At the same time, it’s definitely not terrible. There are a few effective scenes. The finale, which is a bit different from what happens in the book, is enjoyably berserk. The film made good use of Gordon Lightfoot’s Sundown and, as a history nerd, I appreciated the fact that the movie used the book’s original 70s setting as opposed to trying to update the whole thing. When writer Ben Mears (Lewis Pullman) wants to investigate the history of the old Marsten House, he has to go to the library. People looking up stuff on microfiche is always, from a cinematic point of view, more compelling than them pulling up Wikipedia.
Ultimately, the movie is just kind of forgettable. It’s mediocre in the bland way that so many recent horror films have tended to be. The movie’s style has far more in common with David Gordon Green’s unfortunate forays into horror than to anything done by Mike Flanagan. While it may not have originally been meant for a streaming release, streaming is where it begins because it feels like something that would get dumped on Netflix without much fanfare.
It’s a shame because Salem’s Lot really is one of Stephen King’s better novels, written at a time when King was still embracing his pulpy side and without any of the self-important commentary that’s come to mar some of King’s more recent works. The novel is essentially a small town soap opera, documenting the often sordid lives of the citizens of Jerusalem’s Lot. King introduces a vampire to the mix and most of the town’s problems are solved by folks dying and then coming back from the dead. Ben Mears is a typical King protagonist, a writer from Maine who is trying to deal with a childhood trauma and who discovers that ‘Salem’s Lot has a long and apparently cursed history. In both the book and the movie, Ben teams up with a group of vampire hunters to battle Kurt Barlow (played here by Alexander Ward) and his human servant, Straker (Pilou Asbaek).
The book works because it takes the time to turn Salem’s Lot into a vivid community and, as such, it’s hard not to feel the loss as the town dies off as a result of Barlow’s vampiric invasion. Clocking in at less than two hours, the movie really doesn’t have time to do that. The movie’s version of the town just comes across as being another stereotypical New England town, full of flinty characters and mudrooms. The community never comes to life and, as such, there’s not much emotional resonance as the community dies off. (It’s not a coincidence that the most successful adaptation of Salem’s Lot was a miniseries.) Add to that, the 2024 film features some truly unfortunate acting, which again makes it difficult to accept the town as a community with its own traditions and culture.
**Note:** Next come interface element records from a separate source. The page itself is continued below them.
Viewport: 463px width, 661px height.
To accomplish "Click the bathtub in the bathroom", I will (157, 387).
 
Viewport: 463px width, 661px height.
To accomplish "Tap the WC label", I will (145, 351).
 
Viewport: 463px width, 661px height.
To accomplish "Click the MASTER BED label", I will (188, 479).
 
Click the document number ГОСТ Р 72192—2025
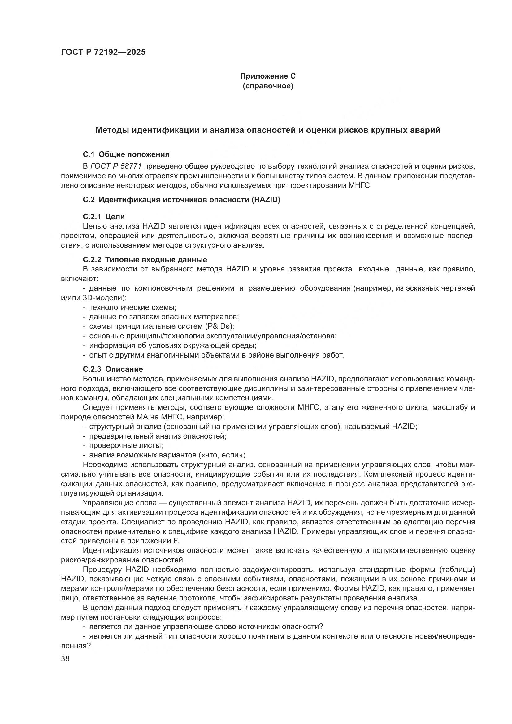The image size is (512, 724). pyautogui.click(x=103, y=52)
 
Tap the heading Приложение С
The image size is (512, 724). pyautogui.click(x=268, y=76)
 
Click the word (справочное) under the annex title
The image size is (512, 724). pyautogui.click(x=268, y=86)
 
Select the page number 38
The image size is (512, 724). pyautogui.click(x=65, y=658)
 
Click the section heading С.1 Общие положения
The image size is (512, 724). pyautogui.click(x=126, y=154)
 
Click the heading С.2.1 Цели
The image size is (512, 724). pyautogui.click(x=104, y=217)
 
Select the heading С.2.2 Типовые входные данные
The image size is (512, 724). pyautogui.click(x=145, y=260)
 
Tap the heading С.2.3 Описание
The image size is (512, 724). pyautogui.click(x=113, y=369)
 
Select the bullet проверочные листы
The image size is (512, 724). pyautogui.click(x=126, y=445)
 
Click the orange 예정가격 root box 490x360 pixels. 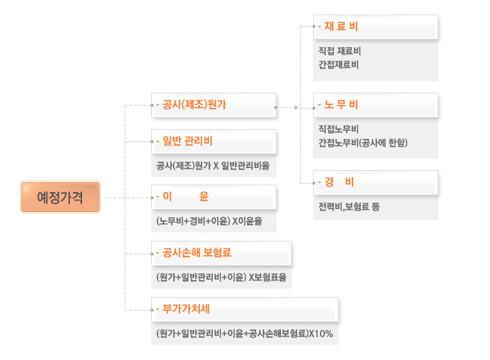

There are certain character types and themes that seem to appear in all of Stephen King’s novels and the subsequent adaptations. At its worst, the new Salem’s Lot feels like it’s quickly going through a checklist of all of the expected Stephen King elements. It’s like, “Main setting — check! Writer protagonist — check! Schoolyard bully — check! Child in danger — check!” The end result is a film that feels almost like a parody Stephen King, containing all of his familiar tropes without any of the literary flair that made the original book a classic of vampire literature.
The good thing is that the Tobe Hooper adaptation holds up well and it’s also available on Max. Check it out this weekend.